İşte biz de, Bentham'la beraber, bu sorunun karşılığını veriyoruz: En üstün iyi, yarar'dır. İyiyi kötüden ayırabilmek için yararlı olup olmadığına bakmalıdır. Hekimlik sanatı iyidir, çünkü sağlık yararını taşır; müzik iyidir, çünkü zevk yararını taşır. İnsanların mutluluğunu hoşlanma (haz) duygusu doğurur, hoşlanılan yararlı olandır.
İnsan yararlıdan hoşlanır ve yararsızdan hoşlanmaz. Davranışlarımız, bize verdikleri mutluluk oranında kötüdürler. Bu bakımdan sürekli yarar, geçici yarardan daha iyidir. Bütün öteki şeylerin ona göre, onun için istenilir olduğu son amaç olunabildiği kadar acıdan uzak ve olunabildiği kadar hoşlanmaya yakın bir yaşam'dır.
Buysa ancak yararlı olanı seçmekle gerçekleşir. Her bireyin özel yararını genel yararla uyuşturması gerekir. Eğitim ve öğretim, bireyin ruhunda öylesine çözülmez bir ortaklık kurmalıdır ki özel mutlulukla genel mutluluk arasında bir uyum kurulabilsin.

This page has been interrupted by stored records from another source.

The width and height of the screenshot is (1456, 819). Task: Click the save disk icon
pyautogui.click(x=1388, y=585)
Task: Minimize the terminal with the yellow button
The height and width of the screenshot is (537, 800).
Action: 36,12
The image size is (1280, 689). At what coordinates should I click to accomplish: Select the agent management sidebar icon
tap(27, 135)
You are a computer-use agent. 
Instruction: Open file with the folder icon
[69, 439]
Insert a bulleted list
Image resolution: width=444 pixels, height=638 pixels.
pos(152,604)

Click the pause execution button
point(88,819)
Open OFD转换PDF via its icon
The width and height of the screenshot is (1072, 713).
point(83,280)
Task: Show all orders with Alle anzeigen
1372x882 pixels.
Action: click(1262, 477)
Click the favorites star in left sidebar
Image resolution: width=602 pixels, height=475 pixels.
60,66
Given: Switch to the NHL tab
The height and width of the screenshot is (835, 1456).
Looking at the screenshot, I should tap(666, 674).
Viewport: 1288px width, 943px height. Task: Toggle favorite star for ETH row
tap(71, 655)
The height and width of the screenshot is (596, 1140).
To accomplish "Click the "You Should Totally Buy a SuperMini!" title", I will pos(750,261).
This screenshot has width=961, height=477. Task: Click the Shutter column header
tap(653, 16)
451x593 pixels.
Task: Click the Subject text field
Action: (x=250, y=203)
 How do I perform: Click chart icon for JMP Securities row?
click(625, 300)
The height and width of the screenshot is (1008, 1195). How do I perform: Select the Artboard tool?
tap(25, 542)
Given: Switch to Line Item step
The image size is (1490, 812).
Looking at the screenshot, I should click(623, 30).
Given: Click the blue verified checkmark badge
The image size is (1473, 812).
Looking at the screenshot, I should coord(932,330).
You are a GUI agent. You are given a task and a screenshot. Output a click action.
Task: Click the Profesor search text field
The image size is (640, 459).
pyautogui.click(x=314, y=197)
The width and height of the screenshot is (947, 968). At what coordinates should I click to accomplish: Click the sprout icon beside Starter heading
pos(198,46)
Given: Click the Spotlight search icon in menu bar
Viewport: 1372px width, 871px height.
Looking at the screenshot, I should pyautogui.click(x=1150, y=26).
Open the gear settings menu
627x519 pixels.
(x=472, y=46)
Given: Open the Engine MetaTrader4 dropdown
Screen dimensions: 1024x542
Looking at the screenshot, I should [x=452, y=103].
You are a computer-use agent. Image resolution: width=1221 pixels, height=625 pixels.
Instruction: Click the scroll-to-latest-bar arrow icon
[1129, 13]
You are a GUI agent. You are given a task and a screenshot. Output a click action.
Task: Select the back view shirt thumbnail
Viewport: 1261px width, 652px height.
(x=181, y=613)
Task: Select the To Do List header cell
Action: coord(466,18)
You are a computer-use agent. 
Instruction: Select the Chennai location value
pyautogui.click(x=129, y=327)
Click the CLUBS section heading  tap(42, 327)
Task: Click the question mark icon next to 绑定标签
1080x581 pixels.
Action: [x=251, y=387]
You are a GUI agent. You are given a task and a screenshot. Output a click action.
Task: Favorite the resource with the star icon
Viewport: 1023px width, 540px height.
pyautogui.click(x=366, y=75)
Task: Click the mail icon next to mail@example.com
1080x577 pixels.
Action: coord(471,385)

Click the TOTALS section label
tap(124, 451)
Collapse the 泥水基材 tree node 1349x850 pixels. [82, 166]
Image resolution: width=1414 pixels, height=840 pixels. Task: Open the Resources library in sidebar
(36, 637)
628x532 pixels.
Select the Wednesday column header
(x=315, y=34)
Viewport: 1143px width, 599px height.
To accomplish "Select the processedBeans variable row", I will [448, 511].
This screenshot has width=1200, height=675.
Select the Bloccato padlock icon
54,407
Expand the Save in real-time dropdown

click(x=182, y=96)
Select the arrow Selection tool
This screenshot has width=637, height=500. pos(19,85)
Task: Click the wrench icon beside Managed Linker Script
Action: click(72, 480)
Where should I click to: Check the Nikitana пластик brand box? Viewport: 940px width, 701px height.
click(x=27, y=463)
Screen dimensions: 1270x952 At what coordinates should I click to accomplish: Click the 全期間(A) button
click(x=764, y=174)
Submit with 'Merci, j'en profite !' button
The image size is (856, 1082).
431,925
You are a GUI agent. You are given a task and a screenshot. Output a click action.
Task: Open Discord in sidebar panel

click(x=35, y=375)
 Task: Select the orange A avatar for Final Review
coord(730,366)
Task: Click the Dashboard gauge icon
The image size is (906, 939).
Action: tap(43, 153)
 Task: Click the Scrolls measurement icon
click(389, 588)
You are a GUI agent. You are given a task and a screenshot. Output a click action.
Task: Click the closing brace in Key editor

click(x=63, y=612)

Yetkin bir insan, genel iyiliğe uygun düşmeyen özel iyiliğini düşünmeyecek ve bundan ötürü mutsuzluğa kapılmayacaktır. Yarar ilkesinin görevi, birbirlerini alt etmeye çalışan yararları ölçmekle, karşılaştırmakla, birinin ötekine ne zaman üstün tutulacağını göstermekle gerçekleşir.
Örneğin bir endüstri topluluğunda ustalık çıraklığa göre üstün bir hak sağlamalı mıdır? Bir düşünceye göre sağlamamalıdır, çünkü elinden geleni yapanın aynı hakkı elde etmesi tüzeye uygundur. Başka bir düşünceye göre sağlamalıdır, çünkü üstün verimin üstün bir hak elde etmesi tüzeye uygundur.
Bu iki düşüncenin her ikisi de sağlamlıkta eşittirler. İşte yararcılık ilkesinin zorunluluğu burada kendini gösterir. Hangisi topluma yararlıysa o seçilecektir. Tüzeyi (adalet) gizlenmiş bir erdem sayarsak bu halde yarar, erdemin beceremediği bir işi de becermekte ve kolaylıkla çözümlemektedir.
Yararcılık öğretisi, toplumsallaşma çabalarına rağmen tipik bir bireycilik öğretisidir. Bütün değerleri bireyin hoşlantısına indirger. Bireysel mutlulukla toplumsal mutluluğu uyumlu kılabilmek için, metafizik bir anlayışla, eğitim ve öğretimden medet umar. En üstün iyiyi, mutluluğu, erdemi ve tüzeyi bireysel yararla aynılaştırır.
Yararlığın ölçüsü bireysel hoşlanma olduğuna göre zorunlu olarak öznel idealizme dayanır. Nitekim, sonunda, katıksız bir idealizm olan pragmacılığı doğurmuştur.